Une menace directe pour l’enseignement immersif en breton
L’enseignement immersif en breton, également appelé « Diwan », est basé sur l’utilisation exclusivement de la langue bretonne dès la maternelle. Son succès et sa pertinence ont été prouvés à maintes reprises, notamment par les résultats scolaires des élèves formés dans ce système. Or, la suppression des contrats aidés va entraîner des difficultés financières pour les écoles Diwan, qui comptent fortement sur ces emplois subventionnés pour maintenir leur fonctionnement.
Un impact sur l’avenir de la langue bretonne
En plus de mettre en danger l’enseignement immersif, la suppression des contrats aidés a un impact bien plus large sur l’avenir de la langue bretonne. En effet, ces aides permettaient également aux associations et structures culturelles de proposer des activités en breton, que ce soit pour les enfants ou pour les adultes. Sans ces contrats aidés, les activités proposées seront réduites, voire totalement supprimées, entraînant ainsi une diminution des occasions d’apprentissage et de pratique de la langue bretonne.
L’importance du web pour la promotion de la langue bretonne
Aujourd’hui, le web occupe une place centrale dans notre vie quotidienne. Et pour la promotion et la transmission de la langue bretonne, il joue un rôle crucial. De nombreuses associations et structures utilisent les réseaux sociaux et les sites internet pour informer et sensibiliser le public à la culture et à la langue bretonne. Elles proposent également des ressources en ligne pour faciliter l’apprentissage de la langue.
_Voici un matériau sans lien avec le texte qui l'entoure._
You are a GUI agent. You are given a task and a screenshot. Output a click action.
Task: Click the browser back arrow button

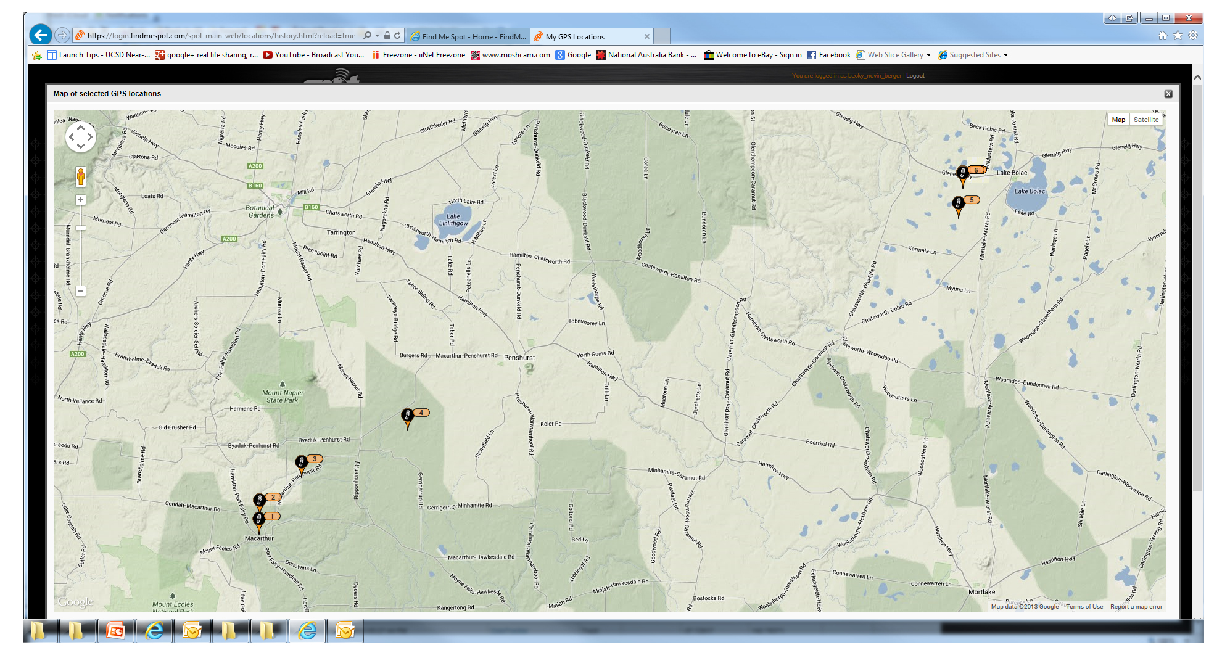[41, 35]
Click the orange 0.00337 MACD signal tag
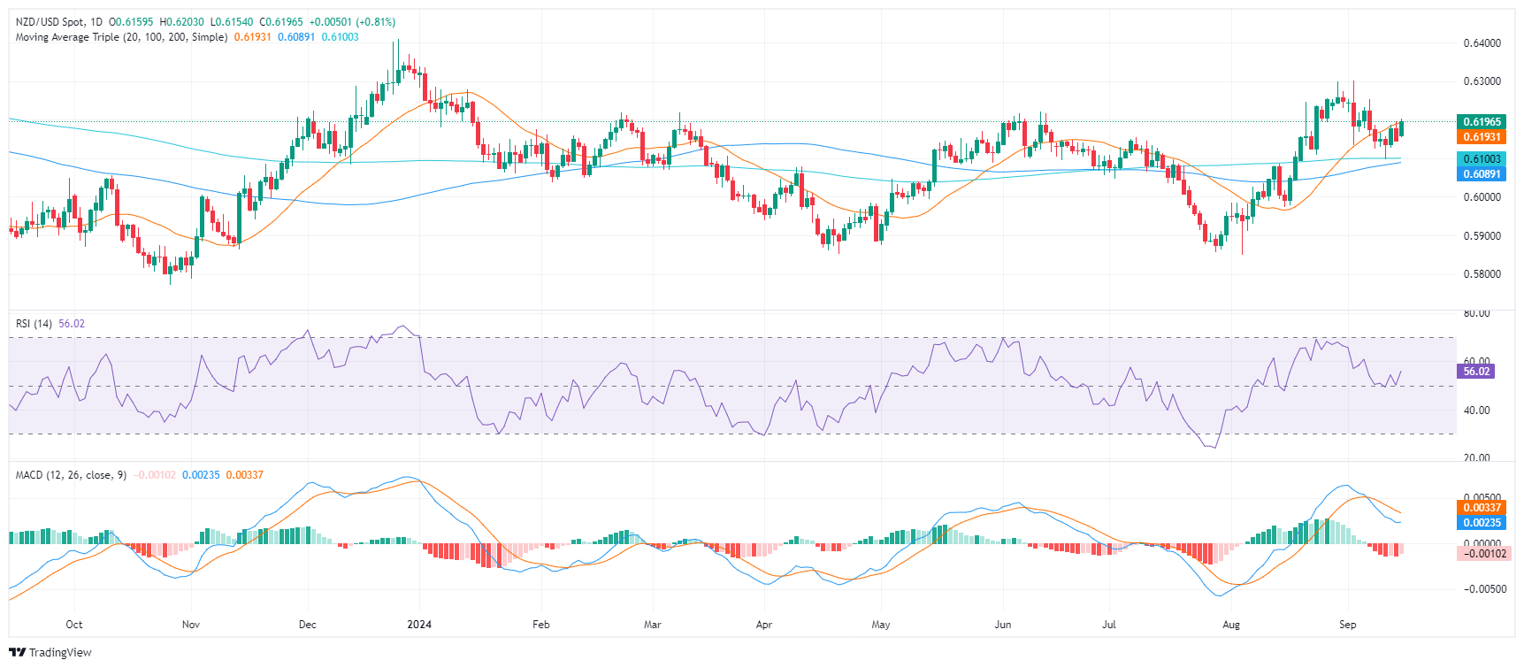The height and width of the screenshot is (668, 1524). (x=1482, y=508)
Mais sans les contrats aidés, ces actions seront également impactées, avec des moyens financiers réduits et donc moins de moyens pour se faire connaître sur la toile.
Comment faire sans le web aujourd’hui ?
La question se pose alors : comment continuer à promouvoir et enseigner la langue bretonne sans le soutien des contrats aidés et sans le web ? La tâche va être difficile, voire impossible pour certaines structures qui risquent de disparaître face à ces difficultés financières. Les bénévoles et les passionnés de la langue vont devoir redoubler d’efforts pour maintenir la transmission de la langue bretonne, mais cela ne pourra pas suffire à combler le manque de ressources humaines et financières.
Ma revue de presse :
Dans un contexte où l’avenir de la langue bretonne est déjà menacé par le manque de locuteurs, la suppression des contrats aidés vient fragiliser encore davantage l’enseignement et la promotion de cette langue. Les associations et structures se mobilisent pour tenter de faire entendre leurs voix et de trouver des solutions, mais sans le soutien financier des contrats aidés, cela va être un défi de taille. Il est important que cette situation soit prise en compte et que des mesures soient prises pour garantir l’avenir de l’enseignement et de la transmission de la langue bretonne. Ensemble, faisons entendre notre voix pour que le breton continue de vivre et de rayonner.